The idea that hard water—particularly that with higher magnesium
concentrations—helps ward off cardiovascular problems has been around for 50
years. However, due to the ecologic nature of most studies, uncontrolled
confounding factors, and the different variables and outcomes measured, no firm
conclusions have ever been drawn. The WHO is therefore coordinating worldwide
efforts to compare cardiovascular morbidity before and after changes in the
calcium/magnesium content of water supplies.

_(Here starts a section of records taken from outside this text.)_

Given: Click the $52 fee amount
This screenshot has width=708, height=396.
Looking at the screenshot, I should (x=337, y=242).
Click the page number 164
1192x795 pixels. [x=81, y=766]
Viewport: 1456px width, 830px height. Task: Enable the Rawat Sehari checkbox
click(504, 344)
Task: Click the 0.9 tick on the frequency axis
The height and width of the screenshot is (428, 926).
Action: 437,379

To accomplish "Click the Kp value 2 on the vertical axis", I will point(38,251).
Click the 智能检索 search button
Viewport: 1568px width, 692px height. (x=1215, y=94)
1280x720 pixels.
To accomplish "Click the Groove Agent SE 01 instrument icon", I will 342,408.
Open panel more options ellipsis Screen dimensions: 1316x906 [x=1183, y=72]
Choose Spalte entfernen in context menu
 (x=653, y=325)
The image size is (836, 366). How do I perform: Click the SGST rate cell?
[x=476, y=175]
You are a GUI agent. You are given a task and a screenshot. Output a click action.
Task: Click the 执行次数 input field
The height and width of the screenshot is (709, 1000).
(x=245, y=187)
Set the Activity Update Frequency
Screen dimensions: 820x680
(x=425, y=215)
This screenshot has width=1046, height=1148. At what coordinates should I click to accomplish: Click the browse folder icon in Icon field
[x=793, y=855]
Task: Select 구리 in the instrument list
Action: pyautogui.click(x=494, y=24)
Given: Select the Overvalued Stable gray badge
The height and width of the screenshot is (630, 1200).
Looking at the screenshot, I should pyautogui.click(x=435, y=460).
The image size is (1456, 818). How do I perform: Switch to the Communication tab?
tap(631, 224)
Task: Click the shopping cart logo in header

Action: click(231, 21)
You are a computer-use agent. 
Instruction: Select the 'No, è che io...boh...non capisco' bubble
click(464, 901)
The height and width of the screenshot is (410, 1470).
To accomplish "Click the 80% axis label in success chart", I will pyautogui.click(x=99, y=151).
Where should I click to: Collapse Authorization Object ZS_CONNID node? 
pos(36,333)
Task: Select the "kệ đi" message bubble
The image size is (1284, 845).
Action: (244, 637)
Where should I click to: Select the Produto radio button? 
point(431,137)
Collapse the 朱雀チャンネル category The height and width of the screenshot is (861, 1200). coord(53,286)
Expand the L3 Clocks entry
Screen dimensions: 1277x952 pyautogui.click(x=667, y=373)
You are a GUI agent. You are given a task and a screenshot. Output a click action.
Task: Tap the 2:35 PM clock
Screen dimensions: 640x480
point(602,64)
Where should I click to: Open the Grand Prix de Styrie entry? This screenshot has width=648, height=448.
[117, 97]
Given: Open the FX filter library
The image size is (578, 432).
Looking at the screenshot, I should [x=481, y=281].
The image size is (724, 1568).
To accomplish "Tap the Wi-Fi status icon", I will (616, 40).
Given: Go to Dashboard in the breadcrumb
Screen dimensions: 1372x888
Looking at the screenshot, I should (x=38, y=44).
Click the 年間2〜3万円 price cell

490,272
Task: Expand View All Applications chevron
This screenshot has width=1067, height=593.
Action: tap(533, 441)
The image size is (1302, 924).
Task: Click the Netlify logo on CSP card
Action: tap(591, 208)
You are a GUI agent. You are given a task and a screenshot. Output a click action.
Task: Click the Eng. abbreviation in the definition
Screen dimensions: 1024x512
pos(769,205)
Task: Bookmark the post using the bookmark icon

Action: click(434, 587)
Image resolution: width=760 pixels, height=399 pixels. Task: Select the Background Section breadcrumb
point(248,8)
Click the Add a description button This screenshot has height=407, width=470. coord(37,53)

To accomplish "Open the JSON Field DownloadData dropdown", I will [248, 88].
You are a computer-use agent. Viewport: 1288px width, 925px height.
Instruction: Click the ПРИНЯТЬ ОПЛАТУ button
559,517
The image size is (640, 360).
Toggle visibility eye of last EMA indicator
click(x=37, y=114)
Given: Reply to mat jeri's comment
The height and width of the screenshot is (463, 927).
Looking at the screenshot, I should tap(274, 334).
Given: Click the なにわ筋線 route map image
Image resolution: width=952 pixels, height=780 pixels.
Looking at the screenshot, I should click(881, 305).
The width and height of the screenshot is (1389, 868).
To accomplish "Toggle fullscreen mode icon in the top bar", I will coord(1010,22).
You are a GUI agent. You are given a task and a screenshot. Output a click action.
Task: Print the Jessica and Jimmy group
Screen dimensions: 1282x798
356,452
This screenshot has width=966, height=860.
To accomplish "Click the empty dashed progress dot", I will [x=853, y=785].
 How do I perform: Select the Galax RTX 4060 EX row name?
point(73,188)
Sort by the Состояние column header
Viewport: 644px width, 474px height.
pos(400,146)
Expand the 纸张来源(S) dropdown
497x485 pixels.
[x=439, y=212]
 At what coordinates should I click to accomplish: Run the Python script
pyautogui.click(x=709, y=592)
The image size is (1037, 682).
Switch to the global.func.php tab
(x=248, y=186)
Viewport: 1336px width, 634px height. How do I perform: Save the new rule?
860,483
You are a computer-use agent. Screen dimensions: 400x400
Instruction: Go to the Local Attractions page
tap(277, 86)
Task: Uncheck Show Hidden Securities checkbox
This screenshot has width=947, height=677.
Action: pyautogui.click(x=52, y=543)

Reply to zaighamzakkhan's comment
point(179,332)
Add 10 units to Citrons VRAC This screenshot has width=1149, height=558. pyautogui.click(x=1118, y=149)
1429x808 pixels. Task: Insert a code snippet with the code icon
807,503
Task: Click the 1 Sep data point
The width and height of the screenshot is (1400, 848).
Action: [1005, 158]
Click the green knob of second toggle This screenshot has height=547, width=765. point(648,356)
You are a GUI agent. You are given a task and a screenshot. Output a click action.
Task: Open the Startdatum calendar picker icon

The aim of the Geneva meeting was to discuss how such a study—ultimately a
composite of many smaller studies from different nations—should be performed. "A
prospective, multi-country study following a single protocol would be the best
way to ensure a sufficiently large sample for overall analysis . . . if we are
to make meaningful comparisons," says Paul Hunter, a professor of health
protection at the University of East Anglia, United Kingdom, whose group has
been testing a possible protocol.
Hunter's work involved obtaining mortality and residence data on individuals in
areas where notable changes in water hardness had occurred through the
introduction or cessation of softening practices, allowing trends in
cardiovascular mortality before and after the change in water hardness to be
detected.
Controlling the confounding factors in a final meta-analysis involving
populations from different countries could pose problems, but "the 'before and
after' nature of the individual studies should certainly provide meaningful
results at the population level," he says.
The mechanism by which hard water may provide protection against cardiovascular
disease remains a matter of debate. The extra calcium it carries could help
reduce blood pressure, whereas low serum magnesium concentrations—common to
people living in soft-water areas—appear linked with arrhythmias. "Couple this
with the fact that many of today's refined foods are low in magnesium, that many
people in developed countries either do not cover or only barely cover their
magnesium needs, and that magnesium in drinking water is more bioavailable than
that in food, and you can see how [even the relatively small] extra supply of
this mineral to people in hard-water areas could be beneficial," says Frantisek
Kozísek, head of the National Reference Centre for Drinking Water in Prague,
Czech Republic. "Cooking food in soft water also tends to remove magnesium,
calcium, and other essential elements from food, making matters worse."
The results could lead to countries adopting legislation to supplement drinking
water supplies in soft-water areas with calcium and magnesium. Kozísek has
already proposed that levels of calcium and magnesium in drinking water be set
at 40–80 mg/L and 20–30 mg/L, respectively. "The available evidence suggests
these ranges could be beneficial, and . . . there is no evidence that harder
water causes any harm," he explains.
Regu Regunathan, a consultant for the Water Quality Association, says that any
recommendations on magnesium or other minerals must be based on absolutely solid
data; otherwise, desalination plants and industries providing water softeners
and reverse osmosis devices could be needlessly affected. Indeed, soft water has
palpable technical advantages over hard water, including reduced scaling in
appliances, pipes, and on surfaces, as well as better soap lathering. To this,
Kozísek responds, "If health and technical aspects of water are in
contradiction, then cost–benefit analyses of the consequences of both aspects
should be made to decide what is more important for society."